Again, it’s important to note that not all MSPs were using Kaseya VSA, so most MSPs (including Preemo) were not affected because they were using different software for remote network management.

What was done to remediate it?

According to Kaseya, they shut down the entire VSA platform for usage within 4 hours of spotting unusual activity in their software. Kaseya immediately began working to identify the problem and finding a good fix. And, while this was hugely disruptive to many MSP clients, and while the percentage of Kaseya’s customers affected by this hack is very low (fewer than 60 of their 36,000 customers), Kaseya wanted to limit the number of customers affected by this hack by shutting their software down completely.

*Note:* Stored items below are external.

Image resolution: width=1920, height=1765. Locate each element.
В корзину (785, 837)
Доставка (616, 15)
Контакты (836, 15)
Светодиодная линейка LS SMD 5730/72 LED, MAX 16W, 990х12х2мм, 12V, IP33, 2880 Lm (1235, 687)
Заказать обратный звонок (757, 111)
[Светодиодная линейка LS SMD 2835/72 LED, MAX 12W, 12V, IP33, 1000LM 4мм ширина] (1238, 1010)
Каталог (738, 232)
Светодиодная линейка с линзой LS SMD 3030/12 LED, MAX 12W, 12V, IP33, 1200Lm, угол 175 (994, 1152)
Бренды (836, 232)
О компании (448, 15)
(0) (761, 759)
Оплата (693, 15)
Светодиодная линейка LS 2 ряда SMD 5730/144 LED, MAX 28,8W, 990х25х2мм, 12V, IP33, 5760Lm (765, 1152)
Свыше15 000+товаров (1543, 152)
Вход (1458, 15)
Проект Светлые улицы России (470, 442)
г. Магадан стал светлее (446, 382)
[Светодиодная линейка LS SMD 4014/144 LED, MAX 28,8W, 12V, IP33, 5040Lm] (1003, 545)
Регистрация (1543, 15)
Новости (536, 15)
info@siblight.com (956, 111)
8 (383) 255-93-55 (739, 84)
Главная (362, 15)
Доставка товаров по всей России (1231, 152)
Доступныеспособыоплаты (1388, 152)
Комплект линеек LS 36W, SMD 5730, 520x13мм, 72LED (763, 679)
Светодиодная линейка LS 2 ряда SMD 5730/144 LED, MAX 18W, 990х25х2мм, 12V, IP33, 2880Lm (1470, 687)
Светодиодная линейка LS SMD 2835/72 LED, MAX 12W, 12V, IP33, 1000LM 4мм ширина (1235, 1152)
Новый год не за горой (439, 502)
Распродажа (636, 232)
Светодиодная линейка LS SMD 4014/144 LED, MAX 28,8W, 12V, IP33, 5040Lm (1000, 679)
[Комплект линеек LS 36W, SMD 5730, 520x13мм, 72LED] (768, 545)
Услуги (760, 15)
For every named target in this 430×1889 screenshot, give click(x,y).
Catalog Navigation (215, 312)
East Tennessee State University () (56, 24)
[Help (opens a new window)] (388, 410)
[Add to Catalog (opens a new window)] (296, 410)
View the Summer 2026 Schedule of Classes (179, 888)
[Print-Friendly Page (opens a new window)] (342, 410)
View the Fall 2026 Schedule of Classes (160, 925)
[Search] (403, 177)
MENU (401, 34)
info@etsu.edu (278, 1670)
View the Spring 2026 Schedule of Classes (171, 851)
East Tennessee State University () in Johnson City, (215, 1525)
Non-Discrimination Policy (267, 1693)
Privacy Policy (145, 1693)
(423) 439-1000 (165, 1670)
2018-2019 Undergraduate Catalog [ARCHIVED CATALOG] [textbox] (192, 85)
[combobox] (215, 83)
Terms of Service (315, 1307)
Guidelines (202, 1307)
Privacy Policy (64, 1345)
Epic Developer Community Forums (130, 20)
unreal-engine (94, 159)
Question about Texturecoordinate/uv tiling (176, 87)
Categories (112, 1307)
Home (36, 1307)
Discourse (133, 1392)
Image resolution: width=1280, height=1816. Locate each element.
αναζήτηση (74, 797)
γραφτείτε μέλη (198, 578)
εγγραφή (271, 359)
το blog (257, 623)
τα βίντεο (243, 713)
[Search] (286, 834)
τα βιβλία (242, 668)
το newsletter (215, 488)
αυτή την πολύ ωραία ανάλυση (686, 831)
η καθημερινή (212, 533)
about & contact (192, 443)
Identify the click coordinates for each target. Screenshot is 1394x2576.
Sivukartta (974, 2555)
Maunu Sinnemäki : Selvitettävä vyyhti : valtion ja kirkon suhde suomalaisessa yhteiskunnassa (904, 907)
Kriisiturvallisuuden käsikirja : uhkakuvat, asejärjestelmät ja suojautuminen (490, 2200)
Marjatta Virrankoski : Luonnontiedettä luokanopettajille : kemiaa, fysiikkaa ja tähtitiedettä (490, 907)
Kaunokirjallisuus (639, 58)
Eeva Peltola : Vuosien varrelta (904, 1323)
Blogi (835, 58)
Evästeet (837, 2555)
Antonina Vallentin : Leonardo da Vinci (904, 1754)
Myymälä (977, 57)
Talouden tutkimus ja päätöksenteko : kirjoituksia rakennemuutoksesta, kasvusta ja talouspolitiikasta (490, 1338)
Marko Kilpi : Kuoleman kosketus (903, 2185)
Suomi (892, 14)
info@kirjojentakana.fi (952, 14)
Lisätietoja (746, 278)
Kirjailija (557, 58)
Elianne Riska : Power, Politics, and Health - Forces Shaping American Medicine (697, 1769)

In addition, since this ransomware attack is one of the largest in history, many public institutions, universities, and authorities have contributed to getting to the bottom of this attack in order to help the victims and understand how to prevent this in the future. One of the main investigators leading the charge on understanding the Kaseya VSA attack is the Huntress company. Check out their blog here if you’re interested in reading more about how they contributed to the ransomware remediation process for this particular attack.

What are the risks of a ransomware attack?

If you have or ever do find yourself the victim of a ransomware attack, know that you’re not alone. Hundreds of ransomware attacks affect companies of every size each year. And the risk of the attack varies by the type of business affected. For example, in a more extreme case, a doctor’s office losing access to its patient files due to a ransomware attack means all the patient info is lost unless the doctor pays the ransom. So, basically, the risk of a ransomware attack is whatever risks come along with losing access to all of your company data. Whatever the answer to that question is, that’s the risk of a ransomware attack on your company.

While ransomware attacks through software distribution channels are becoming more common, ransomware attacks can, and still do, happen to individual companies. For the recent Kaseya attack, a vulnerability made it possible for criminals to take advantage of hundreds of companies at once. However, to successfully carry out a ransomware attack, the perpetrators really only need 1) to have access to your business-critical data and 2) for you to not have a backup of business-critical data. While there isn’t a lot you can do about avoiding downstream software attacks like the Kaseya VSA one, you can do a lot to shore up your vulnerabilities as an individual company.

The best thing to do if you’re worried about a potential ransomware attack on your business is to take a quick look at the official Cybersecurity and Infrastructure Security Agency (CISA) guidelines. Among the lowest-hanging steps you can take to avoid ransomware attacks according to CISA:

  • Provide social engineering and phishing training to employees. 
    • Urge them not to open suspicious emails, not to click on links or open attachments contained in such emails, and to be cautious before visiting unknown websites.
  • Remind users to close their browser when not in use.
  • Have a reporting plan that ensures staff knows where and how to report suspicious activity.

Why Preemo was not affected

Preemo, like many other MSPs, relies on remote monitoring management (RMM) software to remotely maintain the network of many different clients. While just about every MSP uses some form of this software to be able to manage their clients’ networks, there are many of these RMM tools on the market. So, the number of affected companies affected by this attack is relatively low just due to the fact that most MSPs use other RMM providers besides Kaseya.

Preemo uses an RMM called ConnectWise and not Kaseya VSA. We chose ConnectWise instead of Kaseya VSA precisely because of ConnectWise’s industry reputation and its dedication to security over features. We take a no-compromise approach to security. We not only thoroughly vet vendors (like RMM software vendors) before signing contracts to work with them, but we also keep a close eye on security updates from these vendors to make rolling decisions about whether we want to work with them going forward based on how serious they take security.